In a Facebook post, the Pacific Balance Pinniped Society (PBPS) said they are “excited” to see what they will decide in regards to expanding the seal and sea lion harvest throughout coastal BC.
The post is written by PBPS vice-president Thomas Sewid on behalf of the society, and among other things, tells the story of one of the society’s members, Chairman Chief Roy Jones Jr. from Haida Gwaii, who grew up in the fishing industry and left the commercial Fishing Industry 21 years ago.
“He has been lobbing the government for 37 years to harvest seals and sea lions because of the negative impact they are having on the wild salmon stocks,” Sewid writes. “He’s personally seen the impact the seals had on the chum salmon in 1981 around South Moresby Haida Gwaii.”

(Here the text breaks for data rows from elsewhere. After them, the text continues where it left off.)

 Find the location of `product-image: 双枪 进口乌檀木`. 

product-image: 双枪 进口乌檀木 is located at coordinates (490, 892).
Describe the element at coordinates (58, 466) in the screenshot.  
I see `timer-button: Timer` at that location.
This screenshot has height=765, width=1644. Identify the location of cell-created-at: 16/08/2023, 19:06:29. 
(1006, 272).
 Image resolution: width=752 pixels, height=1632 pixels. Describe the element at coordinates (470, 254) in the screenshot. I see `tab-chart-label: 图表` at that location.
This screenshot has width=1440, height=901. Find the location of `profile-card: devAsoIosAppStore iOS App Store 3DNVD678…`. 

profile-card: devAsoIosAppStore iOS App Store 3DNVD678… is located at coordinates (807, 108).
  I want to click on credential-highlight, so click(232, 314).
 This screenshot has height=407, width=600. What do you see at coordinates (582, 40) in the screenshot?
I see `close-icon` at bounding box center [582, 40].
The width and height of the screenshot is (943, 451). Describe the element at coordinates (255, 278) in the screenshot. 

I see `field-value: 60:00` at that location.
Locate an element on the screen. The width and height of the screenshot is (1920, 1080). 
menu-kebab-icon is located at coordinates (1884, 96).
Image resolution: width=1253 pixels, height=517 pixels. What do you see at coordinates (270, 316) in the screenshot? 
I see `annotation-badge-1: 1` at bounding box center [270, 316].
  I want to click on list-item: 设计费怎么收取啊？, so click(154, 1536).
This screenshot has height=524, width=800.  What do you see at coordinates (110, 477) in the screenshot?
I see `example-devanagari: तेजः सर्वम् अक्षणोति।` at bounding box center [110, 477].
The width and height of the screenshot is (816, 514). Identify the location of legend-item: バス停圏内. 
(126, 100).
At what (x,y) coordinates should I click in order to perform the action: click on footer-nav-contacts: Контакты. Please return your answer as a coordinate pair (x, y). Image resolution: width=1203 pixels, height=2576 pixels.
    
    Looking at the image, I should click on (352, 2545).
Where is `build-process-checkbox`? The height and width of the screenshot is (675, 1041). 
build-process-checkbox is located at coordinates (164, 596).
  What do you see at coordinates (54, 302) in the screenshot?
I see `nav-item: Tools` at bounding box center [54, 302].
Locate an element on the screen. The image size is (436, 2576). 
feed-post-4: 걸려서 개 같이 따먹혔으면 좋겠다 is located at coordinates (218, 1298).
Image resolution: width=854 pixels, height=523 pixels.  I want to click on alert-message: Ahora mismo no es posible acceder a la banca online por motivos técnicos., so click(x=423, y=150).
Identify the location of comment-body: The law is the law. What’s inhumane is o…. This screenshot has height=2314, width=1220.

Sweid writes that the society has created something “much-needed and continue to educate those that know little or nothing about the hordes of pinnipeds decimating our fin fish resource.”
Calling the situation a “natural disaster,” Sewid said it has been brought on by over-protection and “is something all of us that care about our salmon, steel head, sturgeon and other fin fish along with the wildlife that depend upon the resource, must unite to see an expanded harvest become a reality before it’s too late.”
This week, he said, “shall be the time when we finally hear if our Federal Government is behind what we all know needs to take place for the preservation of our priceless salmon and other fin fish resources of British Columbia.”
After all, he concludes, “they are more than fish, they are our way of life.”